Des modes d’échange alternatifs se développent, comme celui dit du « simple accès ». Dans ce système, les consommateurs paient pour la simple utilisation du produit, son entretien et son remplacement en cas de panne. Il n’y a pas de transfert de propriété. Si la location n’est pas un phénomène nouveau, elle a longtemps été cantonnée à des produits spécifiques et à des usages occasionnels. Aujourd’hui, l’économie de l’accès pénètre peu à peu toutes les sphères de la consommation quotidienne. La location d'appareils d’équipement de la maison se développe rapidement avec des acteurs comme Orent, Homat ou LockandRoll. Le marché de l’équipement sportif expérimente également des changements de modèle d’affaires, comme l’enseigne Décathlon qui propose depuis cette année à ses clients de louer leurs produits par abonnement mensuel plutôt que les acheter. Il en va de même pour les transports, avec l’essor des solutions de mobilité partagée, le remplacement progressif de la vente par le leasing, ou encore pour la consommation de médias avec l’accès au contenu de plateformes de streaming, qui remplace quasi complètement la vente de DVD.
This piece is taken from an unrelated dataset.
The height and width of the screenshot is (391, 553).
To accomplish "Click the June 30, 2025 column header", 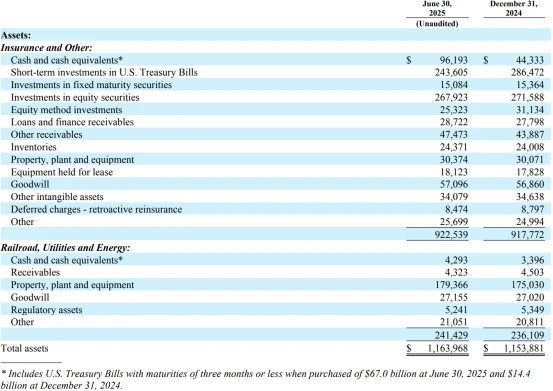I will coord(437,8).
D’un point de vue environnemental, cette évolution est importante. La logique de profitabilité s’inverse : la rentabilité du fournisseur augmente quand le consommateur garde le produit le plus longtemps possible, que les pannes sont minimisées et que le remplacement est rare. La durée de vie du produit doit donc être maximisée. Néanmoins, ces modèles de location ne se sont pas développés aussi vite que certains experts auraient pensé il y a dix ans car il existe encore d’importants freins à lever pour encourager le développement de l’économie de l’accès : des freins culturels liés aux stigmas encore lourds de ne pas être propriétaire, des freins psychologiques liés à l’attachement aux objets, ou encore des freins économiques car l’accès revient encore la plupart du temps plus cher sur le moyen et long terme.